- _EXERCISE BRIEF_
In the entries below, change every instance of "GUI agent" to "UI assistant" and leave everything else unchanged.

________________________________________

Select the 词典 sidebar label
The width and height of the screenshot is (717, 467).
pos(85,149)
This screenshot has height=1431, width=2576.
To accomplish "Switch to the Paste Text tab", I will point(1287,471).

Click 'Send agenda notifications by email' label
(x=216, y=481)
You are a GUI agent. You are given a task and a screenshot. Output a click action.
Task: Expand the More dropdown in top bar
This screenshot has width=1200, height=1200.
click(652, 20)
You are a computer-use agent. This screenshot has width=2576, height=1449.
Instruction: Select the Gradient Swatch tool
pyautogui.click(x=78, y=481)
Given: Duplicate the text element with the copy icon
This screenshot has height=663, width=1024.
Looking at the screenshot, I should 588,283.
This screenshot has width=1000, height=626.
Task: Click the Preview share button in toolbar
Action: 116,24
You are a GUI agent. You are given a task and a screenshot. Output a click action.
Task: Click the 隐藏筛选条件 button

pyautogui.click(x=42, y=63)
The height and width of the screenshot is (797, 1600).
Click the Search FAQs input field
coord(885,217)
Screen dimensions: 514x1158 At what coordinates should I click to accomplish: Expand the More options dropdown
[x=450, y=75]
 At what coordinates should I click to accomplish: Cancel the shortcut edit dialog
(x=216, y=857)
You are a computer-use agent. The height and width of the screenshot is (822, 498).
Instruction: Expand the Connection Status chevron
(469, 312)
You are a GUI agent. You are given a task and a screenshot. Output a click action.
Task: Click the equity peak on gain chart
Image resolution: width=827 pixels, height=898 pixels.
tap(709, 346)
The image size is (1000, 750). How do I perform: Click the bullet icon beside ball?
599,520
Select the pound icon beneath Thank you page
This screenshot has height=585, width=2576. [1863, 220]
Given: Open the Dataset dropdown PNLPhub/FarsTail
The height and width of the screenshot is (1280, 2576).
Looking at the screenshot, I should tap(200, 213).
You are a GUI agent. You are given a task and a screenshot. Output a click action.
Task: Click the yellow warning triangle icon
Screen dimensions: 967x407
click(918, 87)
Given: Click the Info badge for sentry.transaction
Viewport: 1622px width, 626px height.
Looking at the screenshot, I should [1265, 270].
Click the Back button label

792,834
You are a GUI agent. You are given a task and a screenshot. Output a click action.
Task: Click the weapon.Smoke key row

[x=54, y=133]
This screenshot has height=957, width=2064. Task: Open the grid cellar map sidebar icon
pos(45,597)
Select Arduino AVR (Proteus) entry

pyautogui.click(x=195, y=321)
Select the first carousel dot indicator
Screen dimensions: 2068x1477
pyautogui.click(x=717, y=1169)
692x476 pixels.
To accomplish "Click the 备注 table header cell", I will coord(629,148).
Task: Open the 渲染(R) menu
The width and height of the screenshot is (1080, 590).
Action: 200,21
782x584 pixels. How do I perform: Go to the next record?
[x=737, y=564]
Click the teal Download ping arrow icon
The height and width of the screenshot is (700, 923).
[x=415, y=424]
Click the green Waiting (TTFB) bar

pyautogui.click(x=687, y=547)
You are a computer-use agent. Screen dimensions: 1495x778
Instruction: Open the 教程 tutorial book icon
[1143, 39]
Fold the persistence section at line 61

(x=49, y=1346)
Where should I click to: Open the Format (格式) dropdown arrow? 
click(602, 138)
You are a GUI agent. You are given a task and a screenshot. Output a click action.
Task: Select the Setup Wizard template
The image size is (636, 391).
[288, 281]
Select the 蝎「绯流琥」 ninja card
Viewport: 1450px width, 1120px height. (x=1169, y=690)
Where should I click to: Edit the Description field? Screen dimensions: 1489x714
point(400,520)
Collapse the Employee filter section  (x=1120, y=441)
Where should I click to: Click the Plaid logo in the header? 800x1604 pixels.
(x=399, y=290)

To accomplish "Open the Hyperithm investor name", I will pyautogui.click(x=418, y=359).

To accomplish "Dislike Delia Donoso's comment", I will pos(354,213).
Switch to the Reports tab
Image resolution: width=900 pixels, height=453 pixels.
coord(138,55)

________________________________________

- _FINISHED ANSWER_
Select the 词典 sidebar label
The width and height of the screenshot is (717, 467).
pos(85,149)
This screenshot has height=1431, width=2576.
To accomplish "Switch to the Paste Text tab", I will point(1287,471).

Click 'Send agenda notifications by email' label
(x=216, y=481)
You are a UI assistant. You are given a task and a screenshot. Output a click action.
Task: Expand the More dropdown in top bar
This screenshot has width=1200, height=1200.
click(652, 20)
You are a computer-use agent. This screenshot has width=2576, height=1449.
Instruction: Select the Gradient Swatch tool
pyautogui.click(x=78, y=481)
Given: Duplicate the text element with the copy icon
This screenshot has height=663, width=1024.
Looking at the screenshot, I should 588,283.
This screenshot has width=1000, height=626.
Task: Click the Preview share button in toolbar
Action: 116,24
You are a UI assistant. You are given a task and a screenshot. Output a click action.
Task: Click the 隐藏筛选条件 button

pyautogui.click(x=42, y=63)
The height and width of the screenshot is (797, 1600).
Click the Search FAQs input field
coord(885,217)
Screen dimensions: 514x1158 At what coordinates should I click to accomplish: Expand the More options dropdown
[x=450, y=75]
 At what coordinates should I click to accomplish: Cancel the shortcut edit dialog
(x=216, y=857)
You are a computer-use agent. The height and width of the screenshot is (822, 498).
Instruction: Expand the Connection Status chevron
(469, 312)
You are a UI assistant. You are given a task and a screenshot. Output a click action.
Task: Click the equity peak on gain chart
Image resolution: width=827 pixels, height=898 pixels.
tap(709, 346)
The image size is (1000, 750). How do I perform: Click the bullet icon beside ball?
599,520
Select the pound icon beneath Thank you page
This screenshot has height=585, width=2576. [1863, 220]
Given: Open the Dataset dropdown PNLPhub/FarsTail
The height and width of the screenshot is (1280, 2576).
Looking at the screenshot, I should tap(200, 213).
You are a UI assistant. You are given a task and a screenshot. Output a click action.
Task: Click the yellow warning triangle icon
Screen dimensions: 967x407
click(918, 87)
Given: Click the Info badge for sentry.transaction
Viewport: 1622px width, 626px height.
Looking at the screenshot, I should [1265, 270].
Click the Back button label

792,834
You are a UI assistant. You are given a task and a screenshot. Output a click action.
Task: Click the weapon.Smoke key row

[x=54, y=133]
This screenshot has height=957, width=2064. Task: Open the grid cellar map sidebar icon
pos(45,597)
Select Arduino AVR (Proteus) entry

pyautogui.click(x=195, y=321)
Select the first carousel dot indicator
Screen dimensions: 2068x1477
pyautogui.click(x=717, y=1169)
692x476 pixels.
To accomplish "Click the 备注 table header cell", I will coord(629,148).
Task: Open the 渲染(R) menu
The width and height of the screenshot is (1080, 590).
Action: 200,21
782x584 pixels. How do I perform: Go to the next record?
[x=737, y=564]
Click the teal Download ping arrow icon
The height and width of the screenshot is (700, 923).
[x=415, y=424]
Click the green Waiting (TTFB) bar

pyautogui.click(x=687, y=547)
You are a computer-use agent. Screen dimensions: 1495x778
Instruction: Open the 教程 tutorial book icon
[1143, 39]
Fold the persistence section at line 61

(x=49, y=1346)
Where should I click to: Open the Format (格式) dropdown arrow? 
click(602, 138)
You are a UI assistant. You are given a task and a screenshot. Output a click action.
Task: Select the Setup Wizard template
The image size is (636, 391).
[288, 281]
Select the 蝎「绯流琥」 ninja card
Viewport: 1450px width, 1120px height. (x=1169, y=690)
Where should I click to: Edit the Description field? Screen dimensions: 1489x714
point(400,520)
Collapse the Employee filter section  (x=1120, y=441)
Where should I click to: Click the Plaid logo in the header? 800x1604 pixels.
(x=399, y=290)

To accomplish "Open the Hyperithm investor name", I will pyautogui.click(x=418, y=359).

To accomplish "Dislike Delia Donoso's comment", I will pos(354,213).
Switch to the Reports tab
Image resolution: width=900 pixels, height=453 pixels.
coord(138,55)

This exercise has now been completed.